───── Records supplied

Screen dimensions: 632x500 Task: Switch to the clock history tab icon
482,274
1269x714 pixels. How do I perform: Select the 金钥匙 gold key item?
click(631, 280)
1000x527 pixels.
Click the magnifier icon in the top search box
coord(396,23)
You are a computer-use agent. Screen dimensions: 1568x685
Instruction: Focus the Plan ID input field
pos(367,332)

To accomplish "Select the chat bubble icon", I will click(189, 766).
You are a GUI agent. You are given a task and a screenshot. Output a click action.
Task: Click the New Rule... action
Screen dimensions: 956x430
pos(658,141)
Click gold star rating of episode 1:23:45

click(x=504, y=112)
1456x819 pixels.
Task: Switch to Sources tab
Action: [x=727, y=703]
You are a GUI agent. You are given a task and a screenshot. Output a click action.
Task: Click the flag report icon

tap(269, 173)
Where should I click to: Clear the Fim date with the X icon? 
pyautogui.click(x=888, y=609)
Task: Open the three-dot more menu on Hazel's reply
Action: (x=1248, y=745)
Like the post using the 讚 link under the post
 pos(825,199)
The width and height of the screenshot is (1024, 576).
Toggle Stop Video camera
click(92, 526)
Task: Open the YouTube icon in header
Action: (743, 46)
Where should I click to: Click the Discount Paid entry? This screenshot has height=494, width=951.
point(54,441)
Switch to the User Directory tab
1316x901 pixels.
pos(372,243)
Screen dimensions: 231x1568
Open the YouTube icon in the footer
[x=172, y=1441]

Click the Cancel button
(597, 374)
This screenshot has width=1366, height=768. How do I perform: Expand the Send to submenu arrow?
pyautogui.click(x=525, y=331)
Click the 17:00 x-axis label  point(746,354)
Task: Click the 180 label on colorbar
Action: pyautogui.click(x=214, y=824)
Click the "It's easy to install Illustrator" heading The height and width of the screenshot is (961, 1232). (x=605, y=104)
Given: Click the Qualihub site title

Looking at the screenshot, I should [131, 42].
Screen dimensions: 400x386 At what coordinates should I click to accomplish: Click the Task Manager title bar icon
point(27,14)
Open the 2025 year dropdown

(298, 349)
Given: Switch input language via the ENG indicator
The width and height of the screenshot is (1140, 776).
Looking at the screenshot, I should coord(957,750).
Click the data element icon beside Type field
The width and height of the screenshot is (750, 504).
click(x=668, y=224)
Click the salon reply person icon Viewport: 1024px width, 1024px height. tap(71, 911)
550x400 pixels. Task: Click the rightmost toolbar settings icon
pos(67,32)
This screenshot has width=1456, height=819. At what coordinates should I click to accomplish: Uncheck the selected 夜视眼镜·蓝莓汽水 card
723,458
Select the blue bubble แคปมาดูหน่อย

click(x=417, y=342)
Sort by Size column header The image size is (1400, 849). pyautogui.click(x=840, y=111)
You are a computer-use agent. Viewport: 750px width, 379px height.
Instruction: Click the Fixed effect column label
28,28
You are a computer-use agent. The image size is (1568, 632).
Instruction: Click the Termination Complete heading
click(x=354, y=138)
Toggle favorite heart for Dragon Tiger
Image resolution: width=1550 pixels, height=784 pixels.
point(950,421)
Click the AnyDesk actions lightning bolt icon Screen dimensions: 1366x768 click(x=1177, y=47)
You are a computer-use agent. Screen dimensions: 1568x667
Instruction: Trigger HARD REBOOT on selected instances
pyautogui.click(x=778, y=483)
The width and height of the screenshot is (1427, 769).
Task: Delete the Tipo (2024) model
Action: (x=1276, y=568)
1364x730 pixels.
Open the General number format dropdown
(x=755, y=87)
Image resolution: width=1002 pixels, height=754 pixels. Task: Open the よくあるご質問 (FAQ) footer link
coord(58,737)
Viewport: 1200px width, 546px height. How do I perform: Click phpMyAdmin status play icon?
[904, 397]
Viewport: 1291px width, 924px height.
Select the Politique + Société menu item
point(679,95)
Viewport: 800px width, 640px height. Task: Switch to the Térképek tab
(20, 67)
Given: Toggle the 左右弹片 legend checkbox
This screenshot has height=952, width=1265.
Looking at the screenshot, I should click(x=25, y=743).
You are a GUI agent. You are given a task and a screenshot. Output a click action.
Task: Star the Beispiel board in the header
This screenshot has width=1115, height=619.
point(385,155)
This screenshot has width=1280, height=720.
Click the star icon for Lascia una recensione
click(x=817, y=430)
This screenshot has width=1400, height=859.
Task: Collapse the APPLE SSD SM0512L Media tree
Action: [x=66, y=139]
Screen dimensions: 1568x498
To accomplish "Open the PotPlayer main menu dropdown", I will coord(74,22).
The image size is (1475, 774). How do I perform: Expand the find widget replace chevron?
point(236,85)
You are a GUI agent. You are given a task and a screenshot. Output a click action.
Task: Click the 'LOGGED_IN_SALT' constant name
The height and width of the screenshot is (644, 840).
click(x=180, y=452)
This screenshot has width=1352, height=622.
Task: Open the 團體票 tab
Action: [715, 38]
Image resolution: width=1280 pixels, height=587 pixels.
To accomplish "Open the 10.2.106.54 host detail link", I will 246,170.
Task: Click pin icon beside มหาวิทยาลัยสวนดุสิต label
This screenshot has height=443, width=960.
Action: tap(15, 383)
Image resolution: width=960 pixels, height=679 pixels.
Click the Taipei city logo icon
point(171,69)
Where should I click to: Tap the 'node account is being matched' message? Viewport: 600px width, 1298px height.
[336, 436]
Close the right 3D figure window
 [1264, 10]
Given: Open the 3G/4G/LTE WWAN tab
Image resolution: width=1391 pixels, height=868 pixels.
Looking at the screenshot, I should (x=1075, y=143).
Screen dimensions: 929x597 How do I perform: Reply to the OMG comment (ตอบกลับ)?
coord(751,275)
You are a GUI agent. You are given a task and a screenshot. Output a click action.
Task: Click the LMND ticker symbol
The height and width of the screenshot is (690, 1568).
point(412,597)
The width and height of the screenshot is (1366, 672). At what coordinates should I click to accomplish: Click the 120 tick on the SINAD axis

──────────

Scan the lines above for "Given: Click the Qualihub site title" and for "Given: Switch input". Repeat exactly the line holding each of them and every line in between.

Given: Click the Qualihub site title

Looking at the screenshot, I should [131, 42].
Screen dimensions: 400x386 At what coordinates should I click to accomplish: Click the Task Manager title bar icon
point(27,14)
Open the 2025 year dropdown

(298, 349)
Given: Switch input language via the ENG indicator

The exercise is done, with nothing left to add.